60% of Students at Inner City Chicago School Flunk 8th Grade. Now truthfully when you read that headline it hardly raises an eyebrow anymore, does it? We’ve come to expect failure in our government schools.
CBS2 reports:
A startling number of children are falling through the cracks at one Chicago Public School. More than half of the kids didn’t even pass the eighth grade…It was a disastrous year for the eighth grade at the south side Bradwell Elementary school in a tough neighborhood with high poverty. More than half the class, 44 of 77 students, did not graduate.
My Pet Jawa wonders why the city that had Barack Obama and Bill Ayers running the Annenberg Project isn’t doing so well.
But this isn’t just a one school or a one city problem. The problem is government controlling education. According to the Heritage Foundation in combined scores of mathematics and science literacy, 12th-graders in the United States ranked 18th out of 21 countries on the 1995 TIMSS assessment. While, over the past 30 years, average per-pupil expenditures for public, elementary, and secondary schools have nearly doubled, rising from $3,931 in 1971-1972 to $7,524 in 2001-2002, in constant dollars.
So in short, more money means less results in our government controlled education system. And now, this same government that controls education now wants to take over healthcare.

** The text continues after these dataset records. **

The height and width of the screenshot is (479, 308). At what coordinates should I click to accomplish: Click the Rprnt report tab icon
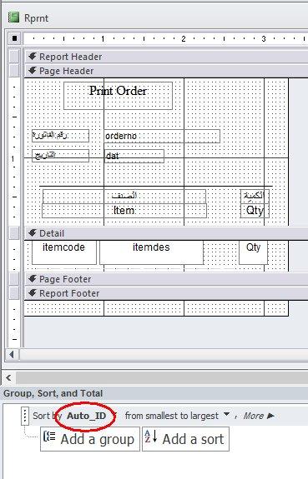pos(13,17)
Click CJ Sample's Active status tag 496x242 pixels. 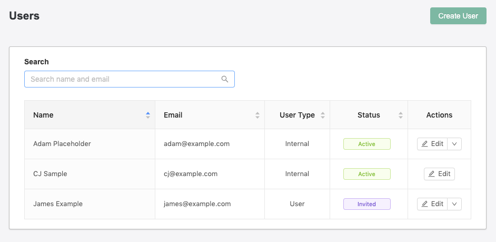pos(366,174)
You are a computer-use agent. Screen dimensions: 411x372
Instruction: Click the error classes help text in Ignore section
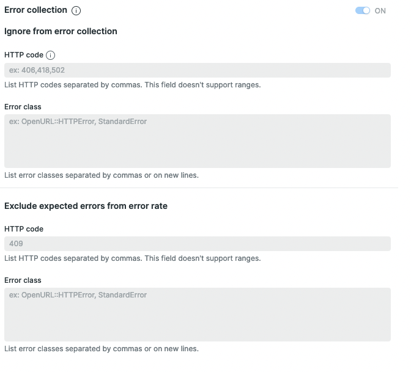(x=101, y=175)
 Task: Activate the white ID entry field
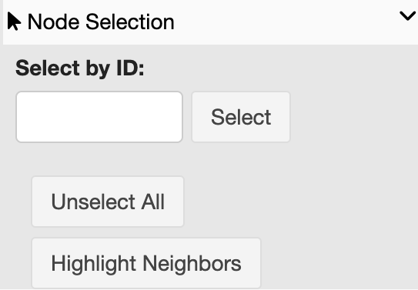click(x=99, y=117)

In fact, there’s evidence that the more time children spend in public schools, the more they fall behind other countries. ABC’s John Stossel reports:
At age 10, American students take an international test and score well above the international average. But by age 15, when students from 40 countries are tested, the Americans place 25th.
Studies show that
graduating from high school in the America’s largest cities amounts, essentially, to a coin toss. Only about one-half (52 percent) of students in the principal school systems of the 50 largest cities complete high school with a diploma.
In Cleveland, Indianapolis and Detroit, the numbers are 35%, 31% and 25% respectively.
I think success of our education system must be measured in some way. Whether its test scores or graduation rates they’re failing. Shouldn’t the government be focused on the responsibilities its already taken on rather than taking over the entire health care industry. Do you want the quality of health care in this country to be a coin toss?